Try it
Restate every entry word for word.
◆ ◆ ◆
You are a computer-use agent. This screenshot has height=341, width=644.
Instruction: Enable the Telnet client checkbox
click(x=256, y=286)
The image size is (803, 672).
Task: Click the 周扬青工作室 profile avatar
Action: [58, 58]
◆ ◆ ◆
Solution for this task
You are a computer-use agent. This screenshot has height=341, width=644.
Instruction: Enable the Telnet client checkbox
click(x=256, y=286)
The image size is (803, 672).
Task: Click the 周扬青工作室 profile avatar
Action: [58, 58]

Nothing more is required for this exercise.